We welcome a national dialogue on these measures and every South African must be part of this public discourse. Borrowing from the first chairperson of the Communist Party of China, Mao Tse-Tung, we say: "Let a thousand flowers bloom, let a thousand schools of thought contend."
But we must be wary of being abused and insulted in the name of public discourse.
Public dialogue aimed at building a nation is not characterised by insults and snide remarks aimed at individuals in the hope that they will cower into submission.
The amendment to the law is intended to guide the police in the use of lethal force when confronted by armed and violent criminals. The aim is to strengthen the hand of the police in the face of the heightened brutality of criminals.
It also seeks to remove the ambiguity that characterises the existing provisions in law.
Our proposals do not condone reckless and irresponsible behaviour outside the ambit of the law by police officers. Their conduct must at all times be exemplary and characterised by maximum restraint, without undermining the effort to ring the death-knell of violent crime.
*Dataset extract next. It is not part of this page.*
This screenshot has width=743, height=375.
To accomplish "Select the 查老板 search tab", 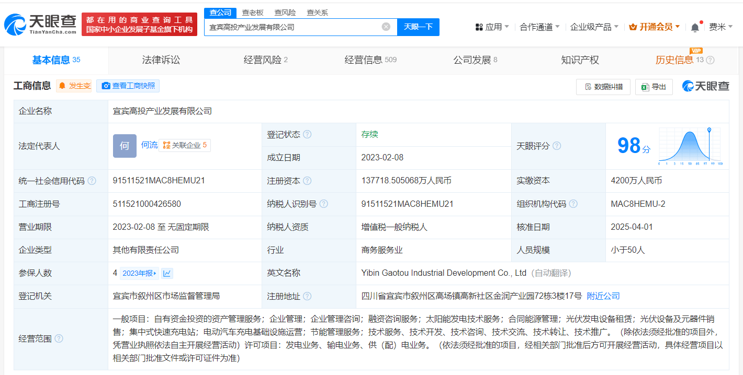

Officers who act outside the ambit of the law will be dealt with severely. A number of them are currently languishing in jail for such irresponsible conduct.
But we will not be intimidated into submission in our efforts to act decisively and empower the police in tackling dangerous criminals.
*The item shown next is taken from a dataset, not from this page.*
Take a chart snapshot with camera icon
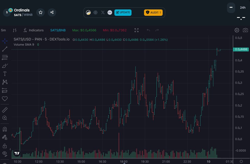Image resolution: width=250 pixels, height=164 pixels. coord(245,30)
We will ensure that police understand that their duty is to uphold the law at all times and protect innocent civilians from crime and those who snigger at the law for their own selfish ends.
The crime statistics paint a grim picture and sound alarm bells insofar as violent and contact crimes are concerned.
The criminals have upped their game and have become more sophisticated and more ruthless and our desire to redouble efforts in fighting and combating crime must be understood in that context.
Too many innocent people and police officers needlessly lose their lives at the hands of criminals.
In the last year 105 police officers lost their lives in the line of duty while protecting the lives of the innocent, and this must embolden us to take the necessary measures to strengthen the hand of the police.
Criminals have also become very daring, boldly strolling into public places in broad daylight to commit daring acts of violent crime using innocent people as cannon fodder.
We value the lives of our people and implore the police to do everything in their power in the fight against crime to protect them.
We have never called for a gun-toting vigilante police force that is a law unto itself, but we seek to ensure that in appropriate circumstances where police are confronted by armed criminals they are not constrained in the use of lethal force. This is by no means a licence for police officers to shoot unarmed and innocent civilians.
It is for this reason that the oversight mechanism of the Independent Complaints Directorate will be strengthened to guard against any potential abuse.
We expect of our officers to exercise powers granted to them by the law with extreme caution, yet must not relent in their pursuit to strike fear into the hearts of dangerous criminals.
While we cannot ask the police to act with impunity, we similarly cannot ask them to retreat in fighting violent crime.